Les autres gouvernements européens se sont bien gardés de commenter ces régularisations, tenant par contre à réaffirmer leur politique répressive. Chevènement s’est contenté de dire que " la situation de l’Italie n’est pas la nôtre ". Le gouvernement anglais a annoncé un durcissement de sa législation sur le droit d’asile et de nouveaux moyens pour " traquer les clandestins ". Et en Belgique, où plusieurs centaines de sans-papiers occupent à tour de rôle des églises depuis le mois d’octobre, le gouvernement continue à refuser toute régularisation des 40 000 travailleurs clandestins. Dans tous les pays européens, les expulsions de travailleurs immigrés vont donc probablement s’amplifier, ce qui est déjà le cas en France où 60 000 sans-papiers ont été déboutés et où les préfectures multiplient les arrêtés de reconduite à la frontière.

Face à cette politique commune des gouvernements européens, les collectifs de sans-papiers, des syndicats et plusieurs organisations et associations appellent à une manifestation européenne le 27 mars à Paris pour exiger la régularisation de tous, le retour en Europe des expulsés et la fermeture des camps et des centres de rétention.

 

A travers le projet de couverture maladie universelle, Aubry prépare de nouvelles attaques

Ces jours-ci, la campagne contre le dérapage des dépenses d’assurance-maladie s’intensifie, parallèlement avec la campagne contre les fonctionnaires et les retraites. Le gouvernement prépare de nouvelles attaques tous azimuts contre la population et le projet de " couverture maladie universelle ", qu’Aubry doit présenter le 3 mars au Conseil des ministres, fait partie de la poudre aux yeux censée nous abuser sur une mesure qui se veut favorable à ceux qui, parce qu’ils sont privés de tout remboursement de Sécurité sociale, sont privés de tout accès aux soins. Sous prétexte de couverture universelle, c’est un service minimum que le gouvernement s’apprête à mettre en place avec l’accord de Spaeth, président CFDT de la Cnam. Il n’y a rien de surprenant à la solidarité de la CFDT qui, déjà, était favorable au plan Juppé. Il y a actuellement 6 millions de personnes précarisées au point de ne bénéficier d’aucune couverture sociale et le gouvernement continue à fabriquer la précarisation en supprimant des postes dans la Fonction publique et en encourageant les patrons à licencier à tour de bras.

Le gouvernement, au lieu de prendre en charge les 9 milliards de francs estimés pour l’accès au remboursement à 100 % de ceux qui n’ont aucun droit, va faire appel en partie au financement par les mutuelles, c’est-à-dire par les salariés qui ont encore les moyens de compléter les 75 % de remboursement du régime de base de la Sécurité sociale en payant une cotisation à une mutuelle. Le complément sera financé par l’Etat qui supprime l’aide médicale complémentaire financée par les départements et qui s’appropriera les 5 milliards qu’elle représentait. Autant dire que cette couverture maladie universelle prend la place de ce qui existait déjà et, qu’au passage, le gouvernement en profite pour récupérer les sommes consacrées à l’aide médicale.
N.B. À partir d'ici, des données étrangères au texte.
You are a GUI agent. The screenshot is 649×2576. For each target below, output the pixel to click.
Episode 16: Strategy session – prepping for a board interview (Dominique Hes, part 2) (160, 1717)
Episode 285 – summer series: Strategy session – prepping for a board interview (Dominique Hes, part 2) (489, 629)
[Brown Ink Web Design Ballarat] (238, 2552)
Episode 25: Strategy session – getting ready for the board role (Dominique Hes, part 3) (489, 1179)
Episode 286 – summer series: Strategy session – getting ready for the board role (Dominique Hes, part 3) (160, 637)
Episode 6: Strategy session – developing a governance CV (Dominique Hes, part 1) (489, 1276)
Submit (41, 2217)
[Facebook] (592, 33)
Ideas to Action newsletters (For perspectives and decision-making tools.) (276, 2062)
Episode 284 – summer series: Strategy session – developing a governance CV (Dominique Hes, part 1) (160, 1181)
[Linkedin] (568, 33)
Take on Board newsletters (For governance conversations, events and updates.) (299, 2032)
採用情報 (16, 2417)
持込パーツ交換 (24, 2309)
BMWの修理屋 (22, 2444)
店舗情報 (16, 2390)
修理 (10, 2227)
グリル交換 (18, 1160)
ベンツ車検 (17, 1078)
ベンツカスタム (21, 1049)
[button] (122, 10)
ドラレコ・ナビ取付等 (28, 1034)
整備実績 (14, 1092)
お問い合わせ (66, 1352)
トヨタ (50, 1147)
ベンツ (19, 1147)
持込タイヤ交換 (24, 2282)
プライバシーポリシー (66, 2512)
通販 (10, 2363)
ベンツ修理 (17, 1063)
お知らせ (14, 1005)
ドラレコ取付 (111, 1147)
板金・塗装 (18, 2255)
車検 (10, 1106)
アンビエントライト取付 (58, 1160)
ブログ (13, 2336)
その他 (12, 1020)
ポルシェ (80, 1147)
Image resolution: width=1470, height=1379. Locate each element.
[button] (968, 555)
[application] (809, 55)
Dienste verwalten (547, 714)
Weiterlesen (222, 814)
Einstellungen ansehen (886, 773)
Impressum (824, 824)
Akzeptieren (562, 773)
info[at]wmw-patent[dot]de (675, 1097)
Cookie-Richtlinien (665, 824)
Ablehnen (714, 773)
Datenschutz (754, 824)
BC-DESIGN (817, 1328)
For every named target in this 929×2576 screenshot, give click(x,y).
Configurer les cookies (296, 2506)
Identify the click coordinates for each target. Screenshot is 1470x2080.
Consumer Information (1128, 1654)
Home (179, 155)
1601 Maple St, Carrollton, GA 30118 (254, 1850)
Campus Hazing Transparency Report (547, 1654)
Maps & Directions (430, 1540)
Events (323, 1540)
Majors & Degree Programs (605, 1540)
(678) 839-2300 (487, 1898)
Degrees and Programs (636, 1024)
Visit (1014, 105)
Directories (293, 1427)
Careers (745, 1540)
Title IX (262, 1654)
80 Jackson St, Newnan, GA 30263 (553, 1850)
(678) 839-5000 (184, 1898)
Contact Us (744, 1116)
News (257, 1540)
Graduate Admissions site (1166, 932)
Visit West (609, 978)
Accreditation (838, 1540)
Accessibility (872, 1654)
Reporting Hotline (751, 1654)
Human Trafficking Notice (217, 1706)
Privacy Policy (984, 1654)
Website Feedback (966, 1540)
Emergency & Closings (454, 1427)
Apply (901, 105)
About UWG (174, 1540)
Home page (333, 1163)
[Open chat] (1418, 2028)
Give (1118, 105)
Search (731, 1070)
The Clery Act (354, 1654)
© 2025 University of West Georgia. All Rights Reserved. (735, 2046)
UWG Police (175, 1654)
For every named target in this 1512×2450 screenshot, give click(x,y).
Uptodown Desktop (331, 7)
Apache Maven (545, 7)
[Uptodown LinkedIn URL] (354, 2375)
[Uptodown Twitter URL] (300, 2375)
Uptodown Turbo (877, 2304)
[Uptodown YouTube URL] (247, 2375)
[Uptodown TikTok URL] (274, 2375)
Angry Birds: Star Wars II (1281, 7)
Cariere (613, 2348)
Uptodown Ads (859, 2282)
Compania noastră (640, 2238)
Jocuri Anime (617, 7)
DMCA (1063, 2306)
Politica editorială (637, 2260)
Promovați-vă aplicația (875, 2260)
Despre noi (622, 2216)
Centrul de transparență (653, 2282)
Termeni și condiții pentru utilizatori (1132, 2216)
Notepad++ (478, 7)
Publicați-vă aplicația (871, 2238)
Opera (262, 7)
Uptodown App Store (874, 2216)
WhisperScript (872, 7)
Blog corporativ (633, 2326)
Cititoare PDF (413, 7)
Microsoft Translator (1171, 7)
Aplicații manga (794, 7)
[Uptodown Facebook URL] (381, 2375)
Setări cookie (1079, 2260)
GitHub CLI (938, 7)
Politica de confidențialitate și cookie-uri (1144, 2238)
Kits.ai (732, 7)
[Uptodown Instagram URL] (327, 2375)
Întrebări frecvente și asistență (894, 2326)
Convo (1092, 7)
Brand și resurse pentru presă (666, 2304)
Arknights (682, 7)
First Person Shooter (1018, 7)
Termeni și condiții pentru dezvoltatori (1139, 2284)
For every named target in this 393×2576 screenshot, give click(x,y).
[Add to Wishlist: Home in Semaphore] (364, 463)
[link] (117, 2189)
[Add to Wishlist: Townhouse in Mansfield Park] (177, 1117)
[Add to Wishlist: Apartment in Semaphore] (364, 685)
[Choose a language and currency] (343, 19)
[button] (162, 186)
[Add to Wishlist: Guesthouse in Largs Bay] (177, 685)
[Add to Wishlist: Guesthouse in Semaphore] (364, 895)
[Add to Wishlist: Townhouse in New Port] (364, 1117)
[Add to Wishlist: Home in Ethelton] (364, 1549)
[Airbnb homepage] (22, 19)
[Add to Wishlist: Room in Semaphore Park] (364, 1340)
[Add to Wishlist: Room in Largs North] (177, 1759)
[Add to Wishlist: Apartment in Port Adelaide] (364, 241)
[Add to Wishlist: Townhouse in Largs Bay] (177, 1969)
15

Avec son projet de couverture maladie universelle, Aubry compte faire passer des mesures de restrictions d’accès aux soins. Elle revient à la charge concernant les sanctions prévues pour les médecins accusés de trop prescrire et d’être des acteurs de la soi-disant surconsommation des médicaments. Elle prévoit une enveloppe globale de 630 milliards de francs pour les dépenses d’assurance-maladie et compte remettre sur la sellette la possibilité de sanctionner collectivement les médecins au cas où il y aurait dépassement. Selon elle, les médecins seront " sanctionnés " mais aussi " conseillés ". En même temps, il est question de revoir le taux de remboursement de l’ensemble des médicaments et, bien sûr, il est prévisible que ce sera à la baisse puisque les économies prévues par cette mesure sont, d’ores et déjà, estimées à 4 milliards de francs.

La couverture maladie universelle est pour le gouvernement l’occasion de nouvelles attaques contre l’ensemble de la population en rendant plus difficile l’accès aux soins et en faisant un tour de passe-passe en supprimant l’aide médicale.